Neste novo ciclo, Miguel também decidiu se abrir para outras disciplinas. Ele buscou apoio de psicólogos esportivos, delegou mais funções para seus assistentes e começou a imaginar cada partida de acordo com o perfil do adversário. Ainda assim, sua convicção permanece a mesma: confiar na intuição do jogador. Em seus primeiros dias à frente do elenco, teve conversas individuais com grande parte do grupo. Ele perguntou a alguns em que posição se sentiam mais confortáveis; a outros, diretamente tentou motivá-los emocionalmente, sabendo que estão por vir jogos decisivos e que muitas vezes a mente determina o que as pernas não podem resolver.

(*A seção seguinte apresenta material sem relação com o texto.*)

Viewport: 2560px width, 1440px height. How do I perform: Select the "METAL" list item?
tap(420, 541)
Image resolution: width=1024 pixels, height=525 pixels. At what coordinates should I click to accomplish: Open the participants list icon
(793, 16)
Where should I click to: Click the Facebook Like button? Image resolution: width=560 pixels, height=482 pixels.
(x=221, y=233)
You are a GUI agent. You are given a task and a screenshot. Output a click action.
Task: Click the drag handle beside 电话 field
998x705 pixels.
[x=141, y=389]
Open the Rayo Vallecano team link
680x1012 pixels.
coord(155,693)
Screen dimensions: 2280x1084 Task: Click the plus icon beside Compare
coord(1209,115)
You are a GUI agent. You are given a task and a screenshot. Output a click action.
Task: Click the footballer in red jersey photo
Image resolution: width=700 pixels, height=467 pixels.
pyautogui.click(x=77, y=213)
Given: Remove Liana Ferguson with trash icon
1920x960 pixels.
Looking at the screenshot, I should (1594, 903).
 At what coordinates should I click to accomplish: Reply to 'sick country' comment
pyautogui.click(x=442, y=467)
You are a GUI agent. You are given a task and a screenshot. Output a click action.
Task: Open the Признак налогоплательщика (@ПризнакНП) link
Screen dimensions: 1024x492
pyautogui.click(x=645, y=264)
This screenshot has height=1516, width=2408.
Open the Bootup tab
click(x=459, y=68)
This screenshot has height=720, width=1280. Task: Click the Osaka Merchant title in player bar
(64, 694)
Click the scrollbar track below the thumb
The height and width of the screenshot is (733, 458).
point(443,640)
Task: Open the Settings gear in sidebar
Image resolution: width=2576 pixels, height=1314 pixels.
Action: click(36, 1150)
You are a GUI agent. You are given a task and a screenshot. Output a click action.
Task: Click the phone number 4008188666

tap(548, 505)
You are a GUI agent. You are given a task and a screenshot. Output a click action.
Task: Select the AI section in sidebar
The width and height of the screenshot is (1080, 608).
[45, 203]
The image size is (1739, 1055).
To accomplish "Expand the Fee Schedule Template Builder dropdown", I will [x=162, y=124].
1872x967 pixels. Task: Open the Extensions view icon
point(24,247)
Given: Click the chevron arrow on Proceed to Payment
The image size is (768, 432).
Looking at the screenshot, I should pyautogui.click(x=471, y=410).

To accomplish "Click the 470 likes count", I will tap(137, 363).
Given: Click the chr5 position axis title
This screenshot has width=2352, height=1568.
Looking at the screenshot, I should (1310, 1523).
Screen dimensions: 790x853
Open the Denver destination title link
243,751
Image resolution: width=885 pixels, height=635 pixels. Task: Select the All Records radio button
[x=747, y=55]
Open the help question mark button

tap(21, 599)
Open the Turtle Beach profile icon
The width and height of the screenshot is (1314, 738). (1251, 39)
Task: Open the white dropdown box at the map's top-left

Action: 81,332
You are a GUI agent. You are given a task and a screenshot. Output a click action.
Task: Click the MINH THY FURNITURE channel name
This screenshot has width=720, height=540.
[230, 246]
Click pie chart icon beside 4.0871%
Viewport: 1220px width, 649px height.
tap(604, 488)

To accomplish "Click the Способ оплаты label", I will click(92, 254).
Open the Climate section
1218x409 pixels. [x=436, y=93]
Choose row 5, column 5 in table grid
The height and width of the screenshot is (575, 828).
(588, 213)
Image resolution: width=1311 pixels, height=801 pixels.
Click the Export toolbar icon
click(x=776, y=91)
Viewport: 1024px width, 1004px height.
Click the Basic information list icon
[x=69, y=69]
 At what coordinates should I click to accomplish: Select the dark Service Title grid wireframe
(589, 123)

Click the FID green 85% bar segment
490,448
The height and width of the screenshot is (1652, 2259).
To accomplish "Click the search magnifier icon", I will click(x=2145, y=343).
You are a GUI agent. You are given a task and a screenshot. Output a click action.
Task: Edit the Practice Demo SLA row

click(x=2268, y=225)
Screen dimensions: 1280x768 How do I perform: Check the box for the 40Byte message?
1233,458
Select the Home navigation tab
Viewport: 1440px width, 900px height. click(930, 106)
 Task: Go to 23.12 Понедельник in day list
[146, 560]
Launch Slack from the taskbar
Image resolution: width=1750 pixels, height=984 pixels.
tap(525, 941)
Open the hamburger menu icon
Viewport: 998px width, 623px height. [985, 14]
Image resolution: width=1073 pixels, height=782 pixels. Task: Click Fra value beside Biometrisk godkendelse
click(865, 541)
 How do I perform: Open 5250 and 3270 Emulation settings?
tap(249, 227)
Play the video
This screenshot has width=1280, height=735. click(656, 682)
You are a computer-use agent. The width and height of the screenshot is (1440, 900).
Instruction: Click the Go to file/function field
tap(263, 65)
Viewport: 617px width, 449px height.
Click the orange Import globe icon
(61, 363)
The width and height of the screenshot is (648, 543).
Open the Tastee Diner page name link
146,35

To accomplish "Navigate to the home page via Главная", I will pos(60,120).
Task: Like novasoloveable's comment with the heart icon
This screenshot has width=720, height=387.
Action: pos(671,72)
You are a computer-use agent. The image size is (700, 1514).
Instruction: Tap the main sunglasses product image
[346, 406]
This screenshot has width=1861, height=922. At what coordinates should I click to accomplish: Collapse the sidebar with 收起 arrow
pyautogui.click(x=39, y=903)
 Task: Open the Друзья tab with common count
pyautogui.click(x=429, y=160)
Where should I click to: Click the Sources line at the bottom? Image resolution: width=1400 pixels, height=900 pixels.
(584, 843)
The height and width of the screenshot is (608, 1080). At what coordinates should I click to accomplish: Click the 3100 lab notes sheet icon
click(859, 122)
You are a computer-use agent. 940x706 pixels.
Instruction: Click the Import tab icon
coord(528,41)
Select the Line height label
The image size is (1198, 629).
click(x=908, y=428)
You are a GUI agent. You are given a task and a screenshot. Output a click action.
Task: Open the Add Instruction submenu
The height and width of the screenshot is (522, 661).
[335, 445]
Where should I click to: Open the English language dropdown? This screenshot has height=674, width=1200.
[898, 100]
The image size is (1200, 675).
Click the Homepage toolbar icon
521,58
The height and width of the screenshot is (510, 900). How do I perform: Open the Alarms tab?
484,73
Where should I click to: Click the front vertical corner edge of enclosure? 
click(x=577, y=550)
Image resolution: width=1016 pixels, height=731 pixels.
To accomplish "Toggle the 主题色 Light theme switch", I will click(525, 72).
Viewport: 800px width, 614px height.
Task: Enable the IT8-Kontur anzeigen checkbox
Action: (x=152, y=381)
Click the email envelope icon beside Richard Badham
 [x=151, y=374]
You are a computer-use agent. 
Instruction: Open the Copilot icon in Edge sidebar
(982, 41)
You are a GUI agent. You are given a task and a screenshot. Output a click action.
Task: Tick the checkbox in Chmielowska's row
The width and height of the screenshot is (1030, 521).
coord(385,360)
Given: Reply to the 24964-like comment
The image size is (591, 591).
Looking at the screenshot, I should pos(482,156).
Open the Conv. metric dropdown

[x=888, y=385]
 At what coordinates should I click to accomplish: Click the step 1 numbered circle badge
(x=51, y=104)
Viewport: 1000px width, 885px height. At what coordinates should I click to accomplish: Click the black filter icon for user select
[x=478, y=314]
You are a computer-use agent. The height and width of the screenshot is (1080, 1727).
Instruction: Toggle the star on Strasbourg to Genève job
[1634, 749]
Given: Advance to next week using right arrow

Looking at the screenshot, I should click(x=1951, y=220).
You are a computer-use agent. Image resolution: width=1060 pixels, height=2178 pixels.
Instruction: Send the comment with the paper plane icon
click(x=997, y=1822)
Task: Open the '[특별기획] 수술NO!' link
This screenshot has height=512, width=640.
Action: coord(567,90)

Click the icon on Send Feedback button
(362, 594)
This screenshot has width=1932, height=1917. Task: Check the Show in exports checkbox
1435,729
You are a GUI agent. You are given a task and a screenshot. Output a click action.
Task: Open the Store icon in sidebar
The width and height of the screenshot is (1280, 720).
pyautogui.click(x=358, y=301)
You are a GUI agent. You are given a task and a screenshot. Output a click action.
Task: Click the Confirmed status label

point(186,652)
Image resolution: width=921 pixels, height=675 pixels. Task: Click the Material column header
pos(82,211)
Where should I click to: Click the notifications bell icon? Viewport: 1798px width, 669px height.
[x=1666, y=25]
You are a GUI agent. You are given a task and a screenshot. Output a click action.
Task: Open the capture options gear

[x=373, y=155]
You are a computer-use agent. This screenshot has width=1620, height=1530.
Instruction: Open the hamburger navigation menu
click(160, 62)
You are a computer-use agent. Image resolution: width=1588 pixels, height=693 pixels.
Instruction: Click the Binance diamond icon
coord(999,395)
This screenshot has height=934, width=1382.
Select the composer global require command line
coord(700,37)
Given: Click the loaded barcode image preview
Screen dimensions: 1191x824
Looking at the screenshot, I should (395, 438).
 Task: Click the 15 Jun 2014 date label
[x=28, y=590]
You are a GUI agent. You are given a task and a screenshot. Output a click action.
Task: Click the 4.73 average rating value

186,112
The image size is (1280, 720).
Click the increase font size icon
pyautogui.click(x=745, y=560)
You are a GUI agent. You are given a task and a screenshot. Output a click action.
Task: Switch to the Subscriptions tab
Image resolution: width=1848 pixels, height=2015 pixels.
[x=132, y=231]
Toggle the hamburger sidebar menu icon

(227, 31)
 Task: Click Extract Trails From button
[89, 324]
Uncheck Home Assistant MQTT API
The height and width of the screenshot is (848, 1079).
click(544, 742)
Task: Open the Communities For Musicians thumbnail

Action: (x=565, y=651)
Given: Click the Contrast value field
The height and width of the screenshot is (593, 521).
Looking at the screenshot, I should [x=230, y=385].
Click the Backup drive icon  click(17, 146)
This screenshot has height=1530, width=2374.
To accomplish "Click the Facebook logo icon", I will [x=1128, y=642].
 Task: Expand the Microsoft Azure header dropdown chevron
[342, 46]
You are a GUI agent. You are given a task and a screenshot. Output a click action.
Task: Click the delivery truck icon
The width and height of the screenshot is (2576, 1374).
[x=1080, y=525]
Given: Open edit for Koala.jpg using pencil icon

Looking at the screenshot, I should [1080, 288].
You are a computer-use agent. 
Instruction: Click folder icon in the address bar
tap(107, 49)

“Há coisas muito modernas que são boas de usar, mas há algo que sempre deve ser lembrado e é que a mente do jogador de futebol deve estar melhor do que qualquer outra coisa”, destacou. Mesmo antes de elaborar uma lista de jogadores dispensáveis, ele pediu tempo à diretoria para compreender profundamente cada situação e decidir com base em fundamentos, priorizando o compromisso individual sobre qualquer outra variável. Internamente, Russo enfatizou a necessidade de contratar jogadores de qualidade para acelerar o retorno à cena internacional. Ele ficou com a frustração da Libertadores de 2020, um torneio no qual a equipe estava em um bom momento, mas que a pandemia interrompeu, forçando-os a jogar sem torcida na Bombonera, sem o calor do público, um fator que pesa mais do que se possa imaginar.
“Quando decido ir para um clube é porque é algo que me faz feliz. O Boca é o Boca, o Boca é todos os dias, a cada minuto, um monte de coisas, sei muito bem do que se trata e o que o torcedor do Boca quer”, afirmou, com firmeza. Sobre nomes e esquema a ser utilizado, ele respondeu que “o futebolístico ficará para mais tarde”. E encerrou com uma definição que resume sua ideologia: para que o sonho coletivo se torne realidade, “todos devemos estar focados no mesmo objetivo”.
Miguel Russo está em casa mais uma vez, mas não para arrumar móveis ou relembrar velhos tempos, e sim para vencer, para continuar escrevendo sua história.